:: Reading passage ::
Following her intense performance of Yoko Ono’s Cut Piece (as Echo Morgan) at the Peace Is Power exhibition in Leipzig (April 2019), the amazing artist Xie Rong performed another of Ono’s works at the museum’s retrospective of Yoko’s career. Although Yoko’s Painting Until It Becomes Marble is an actual painting rather than a conceptual one, Rong performed a live interpretation of Yoko’s work. Immersing herself in paint and becoming a part of the actual work is an integral aspect of Xie Rong’s art. She applied her own method to Yoko’s static painting, and the result was stunning.
Yoko’s original work is a black and white ink drawing which is an accordion style fold-out. It was first shown during her first solo art exhibition Paintings and Drawings by Yoko Ono, at Fluxus founder George Maciunas’ AG Gallery in New York City. Painting Until It Becomes Marble came with Yoko’s instruction that visitors were to “cut their favorite parts until the whole thing is gone”. It was also shown at MoMA in 2015 as part of Yoko Ono: One Woman Show, 1960-1971.
Xie Rong’s live interpretation of Yoko’s painting was stunning. Yoko’s original painting actually has some ‘movement’ in its accordion folded shape. Rong took it to a new level, breathing new life into the piece. Reverently and ceremoniously, the artist stood quietly in the huge empty space with extremely high floor-to-ceiling windows emitting a background of pure light. Dressed all in white, Xie Rong stood with two bowls at her feet, one filled with Chinese black ink and the other with pure blue pigment powder. The artist combed the ink through her long black hair, saturating it and began to paint on a very large canvas on the floor.
Rong’s barefooted dance began – at first light and graceful like a ballerina, then more intensely, furiously jumping as her drenched hair splattered paint in all directions and on herself. ‘Jack the Dripper’ (Jackson Pollack) has fierce competition! The chaotic calligraphy continued with her head to the floor, making brush strokes. Kneeling with her head down on the canvas, submitting to the work in reverence, she made thicker strokes and swirls. Covered in ink, her white clothing and skin took on the characteristics of the actual artwork.

:: Data section ::
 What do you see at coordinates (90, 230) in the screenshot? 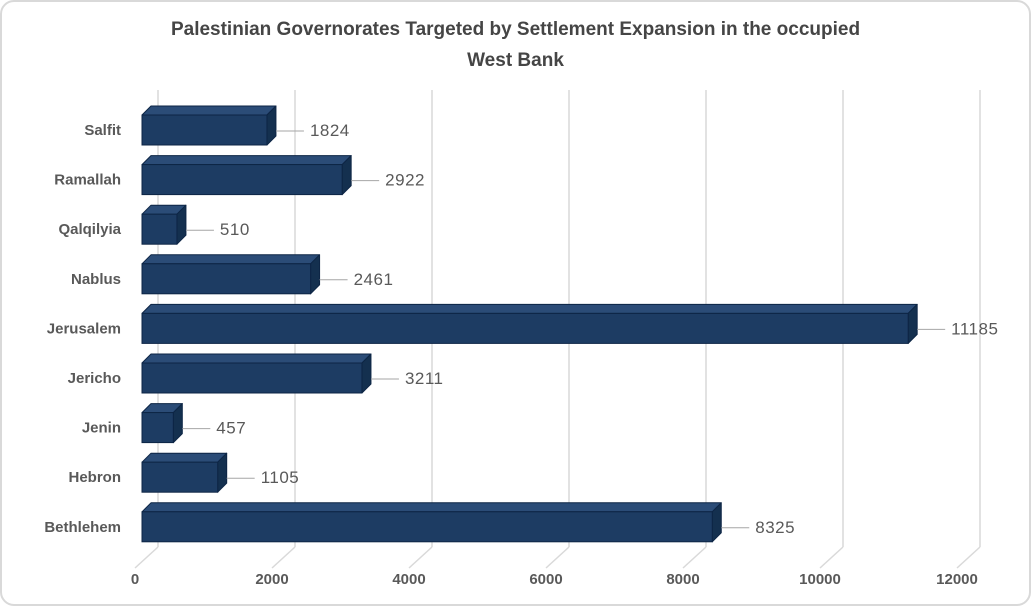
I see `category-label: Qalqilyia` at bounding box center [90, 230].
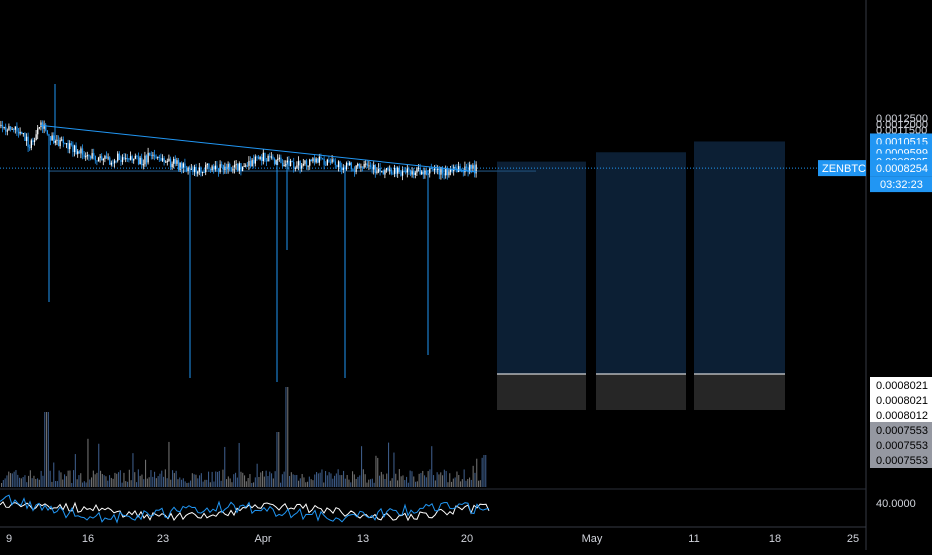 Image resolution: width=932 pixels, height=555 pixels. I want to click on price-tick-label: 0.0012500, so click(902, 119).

:: Job item A ::
Reproduce the passage about Xie Rong's performance of Yoko Ono's painting from "Xie Rong’s live" to "on the floor.", word for word.
:: Job item B ::
Name every exhibition whose title appears in the passage about Xie Rong's performance of Yoko Ono's painting.
:: Job item C ::
Extend the passage about Xie Rong's performance of Yoko Ono's painting, starting right after its last sentence.
The lines that come after the passage have nothing to do with what you're asked to do here.

:: Answer area A ::
Xie Rong’s live interpretation of Yoko’s painting was stunning. Yoko’s original painting actually has some ‘movement’ in its accordion folded shape. Rong took it to a new level, breathing new life into the piece. Reverently and ceremoniously, the artist stood quietly in the huge empty space with extremely high floor-to-ceiling windows emitting a background of pure light. Dressed all in white, Xie Rong stood with two bowls at her feet, one filled with Chinese black ink and the other with pure blue pigment powder. The artist combed the ink through her long black hair, saturating it and began to paint on a very large canvas on the floor.

:: Answer area B ::
- Peace Is Power
- Paintings and Drawings by Yoko Ono
- Yoko Ono: One Woman Show, 1960-1971

:: Answer area C ::
Xie Rong:
“An amazing aspect of the performance was the sound! This heavenly space is where they displayed Yoko’s cricket cages. I sang this song and told the story about losing my mother in law two weeks ago. And I invited audiences to rise the painting with me! But the paper dropped and become a cloud!”
at Yoko Ono: Peace Is Power exhibition @mdbkleipzig in Leipzig Germany
May 11, 2019.
Watch the performance videos:
Story of the Stone
This work by Xie Rong is inspired by three of Yoko Ono’s works; Three Mounds, Riverbed and Rising (lyrics).
“
Xie Rong: “I wish to create a piece to bring illumination and sound into the darkness. To connect all the rooms into the main hall, create movement of audiences. From 9:30 Andreas played music create tension and atmosphere. 10pm, Me, in a mirror suit, walking into the main hall. I stood inside a rope light, silent, I will sing “Olive Tree” then I walk off to collect all the ropes, I shout out to each floor and balcony, drag ropes between people. Creating spider web collection between the three museum floors and four exhibition rooms.” … …
MdbK Leipzig, Yoko Ono “PEACE is POWER”, Eröffnung, Performance “Cut Piece”, Echo Morgan
Cut piece ✂️
Last night, I performed my “One Woman Show”. It is a title that borrowed from Yoko Ono’s MoMA’s exhibition in 2015. It was my 5th performance piece that responded to Yoko’s work.
This morning, tiredly woke up from sore muscles. I watched the video of Theresa May’s resign speech. Her usually steely demeanour collapsed, her voice cracking with emotion, she said:” The second female prime minister but certainly not the last. I do so with no ill-will, but with enormous and enduring gratitude to have had the opportunity to serve the country I love.” Suddenly, it reminded me of the aloneness and vulnerability I experienced before, during and after the “Cut Piece”. It’s a historical piece, I had exception and preparation for it. But it was still very challenging for me and the audiences.
1.The stage was high, because there were hundreds of audiences.
2.I was programmed into an opening timeline which the mayor and museum director were waiting to give a speech.
3.A daughter came with her mother,shaking, her mother encouraged :” Do it! Do it!” she cut small piece of my shirt “yes!” Her mother shouted loudly with proud!
4.A man walked up brutally took my bra and swung in the air! Whole room cheered!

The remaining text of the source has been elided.